■ **EXERCISE REQUIREMENTS**: A stretch of the entries below is to be set down exactly, running from the line with "Image resolution: width=1137" through the line with "Task: Open three-dot", both included, and no other line.

■ **Stored data**:
____

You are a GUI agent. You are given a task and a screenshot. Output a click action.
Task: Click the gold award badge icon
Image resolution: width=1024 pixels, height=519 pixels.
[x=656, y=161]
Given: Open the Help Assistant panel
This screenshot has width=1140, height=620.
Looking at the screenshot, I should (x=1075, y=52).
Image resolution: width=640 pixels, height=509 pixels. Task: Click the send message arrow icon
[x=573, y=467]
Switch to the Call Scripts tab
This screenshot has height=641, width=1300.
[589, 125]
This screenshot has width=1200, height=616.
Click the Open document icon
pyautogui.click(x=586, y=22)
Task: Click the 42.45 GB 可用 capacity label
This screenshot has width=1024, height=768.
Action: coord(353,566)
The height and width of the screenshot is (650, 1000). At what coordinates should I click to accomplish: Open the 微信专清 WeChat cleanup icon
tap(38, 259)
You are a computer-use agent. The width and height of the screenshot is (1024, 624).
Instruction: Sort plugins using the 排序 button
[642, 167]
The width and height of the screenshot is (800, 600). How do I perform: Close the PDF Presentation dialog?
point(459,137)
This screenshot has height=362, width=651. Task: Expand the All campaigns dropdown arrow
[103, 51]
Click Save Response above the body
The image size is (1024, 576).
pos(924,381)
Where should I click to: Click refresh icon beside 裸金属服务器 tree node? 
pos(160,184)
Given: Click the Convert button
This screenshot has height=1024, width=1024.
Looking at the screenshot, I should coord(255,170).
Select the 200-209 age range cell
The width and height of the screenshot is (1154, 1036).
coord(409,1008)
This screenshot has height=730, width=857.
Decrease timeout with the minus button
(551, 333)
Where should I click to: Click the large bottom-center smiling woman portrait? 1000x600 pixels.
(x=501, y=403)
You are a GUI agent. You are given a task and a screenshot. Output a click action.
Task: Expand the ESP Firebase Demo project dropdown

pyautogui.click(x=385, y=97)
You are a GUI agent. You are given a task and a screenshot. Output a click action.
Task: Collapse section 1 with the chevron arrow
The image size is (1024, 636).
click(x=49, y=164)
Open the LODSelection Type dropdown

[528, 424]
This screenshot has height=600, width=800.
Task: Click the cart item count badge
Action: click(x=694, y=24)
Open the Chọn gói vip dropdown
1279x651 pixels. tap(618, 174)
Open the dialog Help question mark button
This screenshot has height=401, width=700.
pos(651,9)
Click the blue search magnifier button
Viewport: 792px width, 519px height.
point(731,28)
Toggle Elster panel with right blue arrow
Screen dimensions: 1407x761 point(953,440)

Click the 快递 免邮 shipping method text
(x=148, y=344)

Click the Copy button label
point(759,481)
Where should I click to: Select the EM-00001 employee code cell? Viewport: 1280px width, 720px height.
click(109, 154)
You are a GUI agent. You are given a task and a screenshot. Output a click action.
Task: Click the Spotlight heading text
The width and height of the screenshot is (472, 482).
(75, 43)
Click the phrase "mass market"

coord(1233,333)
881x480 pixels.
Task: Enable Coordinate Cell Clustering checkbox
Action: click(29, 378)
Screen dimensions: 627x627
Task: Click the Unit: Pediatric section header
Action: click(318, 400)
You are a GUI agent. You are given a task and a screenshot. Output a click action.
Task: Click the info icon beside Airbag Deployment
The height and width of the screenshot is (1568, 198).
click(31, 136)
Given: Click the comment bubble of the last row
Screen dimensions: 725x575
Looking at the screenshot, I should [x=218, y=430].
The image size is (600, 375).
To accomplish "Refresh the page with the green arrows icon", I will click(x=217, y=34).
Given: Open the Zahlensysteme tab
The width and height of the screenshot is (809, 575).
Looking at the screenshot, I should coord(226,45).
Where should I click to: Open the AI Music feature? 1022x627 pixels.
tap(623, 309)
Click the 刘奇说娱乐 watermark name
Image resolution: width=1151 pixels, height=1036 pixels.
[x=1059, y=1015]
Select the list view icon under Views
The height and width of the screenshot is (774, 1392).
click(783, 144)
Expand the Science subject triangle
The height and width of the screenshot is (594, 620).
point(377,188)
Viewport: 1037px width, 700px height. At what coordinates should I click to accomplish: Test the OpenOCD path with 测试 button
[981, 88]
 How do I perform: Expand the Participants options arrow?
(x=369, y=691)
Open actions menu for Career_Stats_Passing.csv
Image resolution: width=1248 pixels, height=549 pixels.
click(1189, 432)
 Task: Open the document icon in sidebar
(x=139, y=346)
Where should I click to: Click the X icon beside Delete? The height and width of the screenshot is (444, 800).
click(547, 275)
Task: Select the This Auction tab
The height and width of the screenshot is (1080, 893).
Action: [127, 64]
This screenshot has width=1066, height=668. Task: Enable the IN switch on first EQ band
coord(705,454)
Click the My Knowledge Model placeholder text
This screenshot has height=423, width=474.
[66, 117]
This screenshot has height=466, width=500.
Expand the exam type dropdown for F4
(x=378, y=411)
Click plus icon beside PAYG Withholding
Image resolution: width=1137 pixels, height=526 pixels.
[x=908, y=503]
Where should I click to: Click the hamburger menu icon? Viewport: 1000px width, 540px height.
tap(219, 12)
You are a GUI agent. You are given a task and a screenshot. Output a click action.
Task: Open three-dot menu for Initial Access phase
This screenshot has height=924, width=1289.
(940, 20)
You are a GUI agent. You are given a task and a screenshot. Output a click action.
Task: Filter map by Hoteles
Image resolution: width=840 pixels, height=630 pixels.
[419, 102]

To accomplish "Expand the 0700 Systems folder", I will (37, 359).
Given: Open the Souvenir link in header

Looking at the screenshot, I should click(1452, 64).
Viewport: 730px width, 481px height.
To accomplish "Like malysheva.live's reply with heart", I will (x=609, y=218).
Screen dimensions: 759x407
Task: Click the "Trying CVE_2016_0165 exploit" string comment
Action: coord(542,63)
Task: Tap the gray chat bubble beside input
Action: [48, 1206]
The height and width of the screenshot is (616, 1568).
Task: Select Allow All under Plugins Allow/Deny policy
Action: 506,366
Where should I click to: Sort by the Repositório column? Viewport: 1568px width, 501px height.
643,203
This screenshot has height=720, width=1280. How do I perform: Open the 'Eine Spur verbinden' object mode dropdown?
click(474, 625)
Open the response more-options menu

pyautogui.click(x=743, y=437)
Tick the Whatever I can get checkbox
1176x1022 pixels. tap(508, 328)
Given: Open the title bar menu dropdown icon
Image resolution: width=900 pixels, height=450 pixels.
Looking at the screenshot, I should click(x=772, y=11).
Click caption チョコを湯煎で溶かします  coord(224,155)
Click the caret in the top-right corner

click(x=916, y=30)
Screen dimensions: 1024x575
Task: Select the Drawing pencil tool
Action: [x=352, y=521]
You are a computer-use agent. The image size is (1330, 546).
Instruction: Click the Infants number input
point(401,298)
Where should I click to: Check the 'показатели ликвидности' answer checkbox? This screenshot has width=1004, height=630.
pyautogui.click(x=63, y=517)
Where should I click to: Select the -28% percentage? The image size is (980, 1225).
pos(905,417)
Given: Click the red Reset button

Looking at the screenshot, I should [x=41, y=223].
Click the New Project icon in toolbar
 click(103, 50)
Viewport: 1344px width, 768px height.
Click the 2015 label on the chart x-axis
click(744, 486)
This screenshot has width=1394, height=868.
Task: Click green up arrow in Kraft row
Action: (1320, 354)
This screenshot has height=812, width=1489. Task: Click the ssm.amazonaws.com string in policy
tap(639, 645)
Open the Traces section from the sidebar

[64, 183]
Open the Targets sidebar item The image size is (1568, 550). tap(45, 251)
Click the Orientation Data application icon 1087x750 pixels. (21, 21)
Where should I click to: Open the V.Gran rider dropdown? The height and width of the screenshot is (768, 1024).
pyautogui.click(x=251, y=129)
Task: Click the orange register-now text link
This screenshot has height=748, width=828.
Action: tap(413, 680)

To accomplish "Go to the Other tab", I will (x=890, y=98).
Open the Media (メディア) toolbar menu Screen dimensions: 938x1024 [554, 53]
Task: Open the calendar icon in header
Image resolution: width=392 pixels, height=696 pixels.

____

■ **YOUR SOLUTION**:
Image resolution: width=1137 pixels, height=526 pixels.
[x=908, y=503]
Where should I click to: Click the hamburger menu icon? Viewport: 1000px width, 540px height.
tap(219, 12)
You are a GUI agent. You are given a task and a screenshot. Output a click action.
Task: Open three-dot menu for Initial Access phase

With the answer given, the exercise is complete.